What lines below contain the word "Тэнасэ"? Please pull each one out.

-----

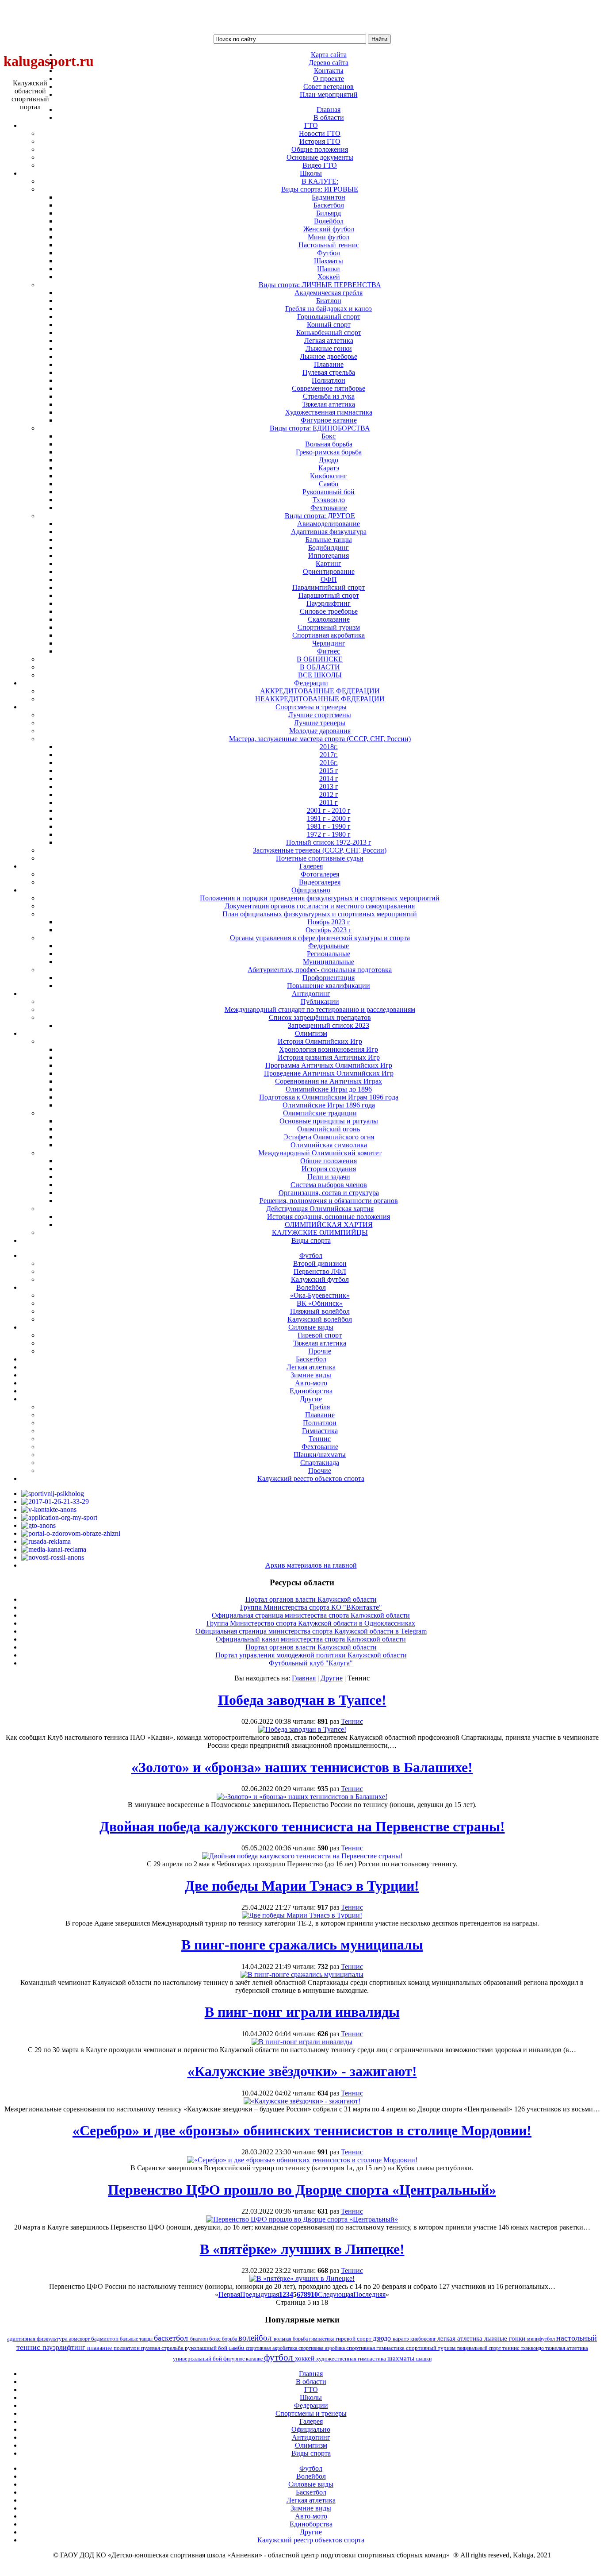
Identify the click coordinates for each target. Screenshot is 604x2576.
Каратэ (328, 468)
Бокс (328, 436)
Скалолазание (329, 619)
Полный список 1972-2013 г (328, 842)
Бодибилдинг (328, 547)
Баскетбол (328, 205)
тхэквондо (533, 2348)
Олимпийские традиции (320, 1113)
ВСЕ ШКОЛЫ (320, 675)
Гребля (320, 1407)
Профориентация (328, 977)
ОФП (329, 579)
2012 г (328, 794)
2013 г (328, 786)
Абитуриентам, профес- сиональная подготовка (320, 969)
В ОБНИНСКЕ (320, 659)
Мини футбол (328, 237)
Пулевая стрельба (328, 372)
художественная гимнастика (351, 2358)
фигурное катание (243, 2359)
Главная (304, 1678)
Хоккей (328, 277)
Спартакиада (319, 1462)
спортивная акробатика (272, 2348)
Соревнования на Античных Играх (328, 1081)
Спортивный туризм (329, 627)
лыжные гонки (505, 2338)
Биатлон (328, 300)
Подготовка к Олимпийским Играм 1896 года (328, 1097)
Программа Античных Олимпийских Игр (328, 1065)
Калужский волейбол (319, 1319)
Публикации (320, 1001)
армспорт (80, 2338)
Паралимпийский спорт (328, 587)
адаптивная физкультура (38, 2338)
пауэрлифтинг (64, 2347)
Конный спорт (329, 324)
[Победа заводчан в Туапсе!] (302, 1729)
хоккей (305, 2358)
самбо (237, 2347)
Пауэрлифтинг (328, 603)
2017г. (329, 754)
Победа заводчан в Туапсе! (302, 1700)
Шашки (328, 269)
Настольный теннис (328, 245)
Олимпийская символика (329, 1145)
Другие (332, 1678)
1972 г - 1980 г (329, 834)
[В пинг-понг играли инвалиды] (302, 2041)
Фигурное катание (329, 420)
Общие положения (319, 149)
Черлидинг (328, 643)
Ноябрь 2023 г (328, 922)
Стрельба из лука (329, 396)
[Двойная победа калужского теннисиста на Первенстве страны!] (302, 1856)
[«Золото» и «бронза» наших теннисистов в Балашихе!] (302, 1796)
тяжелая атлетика (566, 2348)
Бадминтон (328, 197)
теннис (511, 2348)
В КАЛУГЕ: (320, 181)
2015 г (328, 770)
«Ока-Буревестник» (320, 1295)
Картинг (328, 563)
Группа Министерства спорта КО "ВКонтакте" (311, 1607)
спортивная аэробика (322, 2348)
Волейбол (329, 221)
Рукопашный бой (328, 492)
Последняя (369, 2294)
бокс (215, 2338)
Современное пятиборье (328, 388)
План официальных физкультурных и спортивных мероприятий (319, 914)
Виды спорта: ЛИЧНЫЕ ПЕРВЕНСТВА (320, 284)
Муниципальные (328, 961)
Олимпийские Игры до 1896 (329, 1089)
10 (314, 2294)
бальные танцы (137, 2339)
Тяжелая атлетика (328, 404)
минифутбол (541, 2339)
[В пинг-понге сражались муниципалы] (302, 1974)
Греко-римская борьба (329, 452)
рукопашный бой (207, 2348)
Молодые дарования (320, 730)
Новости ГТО (319, 133)
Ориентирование (329, 571)
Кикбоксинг (328, 476)
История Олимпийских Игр (320, 1041)
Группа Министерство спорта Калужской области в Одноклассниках (310, 1623)
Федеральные (328, 946)
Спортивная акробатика (328, 635)
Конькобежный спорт (328, 332)
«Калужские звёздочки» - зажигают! (302, 2071)
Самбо (328, 484)
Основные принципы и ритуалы (328, 1121)
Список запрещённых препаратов (320, 1017)
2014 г (328, 778)
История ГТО (319, 141)
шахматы (401, 2358)
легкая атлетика (460, 2338)
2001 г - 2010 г (329, 810)
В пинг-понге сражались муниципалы (302, 1945)
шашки (424, 2359)
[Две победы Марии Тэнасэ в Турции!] (302, 1915)
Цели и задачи (328, 1176)
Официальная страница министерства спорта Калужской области (311, 1615)
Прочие (319, 1351)
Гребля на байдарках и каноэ (328, 308)
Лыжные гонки (329, 348)
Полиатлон (328, 380)
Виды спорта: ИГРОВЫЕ (319, 189)
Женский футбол (328, 229)
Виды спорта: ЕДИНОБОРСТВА (320, 428)
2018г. (329, 746)
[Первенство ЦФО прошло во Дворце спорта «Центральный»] (302, 2219)
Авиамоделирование (328, 523)
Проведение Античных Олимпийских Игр (329, 1073)
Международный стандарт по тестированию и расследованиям (320, 1009)
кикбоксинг (423, 2339)
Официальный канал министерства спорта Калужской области (311, 1639)
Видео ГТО (319, 165)
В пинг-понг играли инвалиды (302, 2012)
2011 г (328, 802)
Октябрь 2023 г (329, 930)
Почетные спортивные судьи (319, 858)
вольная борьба (291, 2339)
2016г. (329, 762)
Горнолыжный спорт (328, 316)
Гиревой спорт (320, 1335)
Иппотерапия (328, 555)
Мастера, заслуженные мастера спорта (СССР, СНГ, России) (320, 738)
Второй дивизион (320, 1263)
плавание (100, 2347)
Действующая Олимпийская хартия (320, 1208)
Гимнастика (320, 1430)
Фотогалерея (320, 874)
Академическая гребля (328, 292)
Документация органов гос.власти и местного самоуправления (320, 906)
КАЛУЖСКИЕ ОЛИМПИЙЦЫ (320, 1232)
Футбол (328, 253)
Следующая (335, 2294)
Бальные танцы (329, 539)
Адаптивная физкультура (329, 531)
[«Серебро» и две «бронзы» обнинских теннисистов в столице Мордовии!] (302, 2160)
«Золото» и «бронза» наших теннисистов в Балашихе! (302, 1767)
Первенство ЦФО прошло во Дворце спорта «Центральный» (302, 2190)
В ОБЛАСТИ (320, 667)
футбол (279, 2357)
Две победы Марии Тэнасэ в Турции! (302, 1886)
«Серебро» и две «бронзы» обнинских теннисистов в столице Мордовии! (302, 2130)
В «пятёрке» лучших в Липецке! (302, 2249)
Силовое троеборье (329, 611)
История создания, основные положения (328, 1216)
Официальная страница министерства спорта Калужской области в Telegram (311, 1631)
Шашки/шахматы (320, 1454)
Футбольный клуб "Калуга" (311, 1663)
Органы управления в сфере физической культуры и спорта (320, 938)
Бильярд (328, 213)
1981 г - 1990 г (329, 826)
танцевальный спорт (479, 2348)
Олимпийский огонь (328, 1129)
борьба (230, 2338)
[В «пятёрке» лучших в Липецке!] (302, 2278)
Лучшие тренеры (319, 723)
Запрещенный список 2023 (328, 1025)
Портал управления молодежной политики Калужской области (311, 1655)
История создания (329, 1169)
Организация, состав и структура (329, 1192)
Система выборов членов (329, 1184)
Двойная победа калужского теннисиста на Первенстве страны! (302, 1826)
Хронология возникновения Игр (328, 1049)
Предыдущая (259, 2294)
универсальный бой (198, 2358)
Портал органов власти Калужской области (311, 1599)
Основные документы (320, 157)
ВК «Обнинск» (320, 1303)
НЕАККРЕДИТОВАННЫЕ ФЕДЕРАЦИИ (320, 699)
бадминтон (105, 2339)
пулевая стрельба (163, 2348)
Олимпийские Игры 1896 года (329, 1105)
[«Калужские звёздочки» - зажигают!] (302, 2101)
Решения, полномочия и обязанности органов (329, 1200)
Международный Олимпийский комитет (320, 1153)
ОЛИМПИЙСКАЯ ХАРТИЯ (329, 1224)
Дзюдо (328, 460)
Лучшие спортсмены (319, 715)
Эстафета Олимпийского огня (328, 1137)
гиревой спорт (354, 2338)
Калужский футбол (320, 1279)
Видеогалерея (319, 882)
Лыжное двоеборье (328, 356)
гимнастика (322, 2339)
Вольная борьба (328, 444)
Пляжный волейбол (320, 1311)
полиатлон (127, 2348)
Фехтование (328, 507)
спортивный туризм (431, 2348)
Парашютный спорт (328, 595)
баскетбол (172, 2338)
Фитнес (328, 651)
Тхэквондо (329, 500)
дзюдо (383, 2338)
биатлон (199, 2339)
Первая (229, 2294)
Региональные (328, 953)
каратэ (401, 2339)
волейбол (256, 2337)
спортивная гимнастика (376, 2348)
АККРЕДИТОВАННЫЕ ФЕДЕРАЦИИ (320, 691)
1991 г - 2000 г (329, 818)
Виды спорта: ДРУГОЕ (320, 515)
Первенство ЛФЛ (320, 1271)
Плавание (329, 364)
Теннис (320, 1438)
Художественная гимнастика (328, 412)
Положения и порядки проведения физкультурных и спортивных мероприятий (320, 898)
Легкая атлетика (328, 340)
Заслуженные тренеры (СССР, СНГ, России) (319, 850)
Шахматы (328, 261)
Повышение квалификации (328, 985)
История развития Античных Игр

-----

> _Response to the task_
[Две победы Марии Тэнасэ в Турции!] (302, 1915)
Две победы Марии Тэнасэ в Турции! (302, 1886)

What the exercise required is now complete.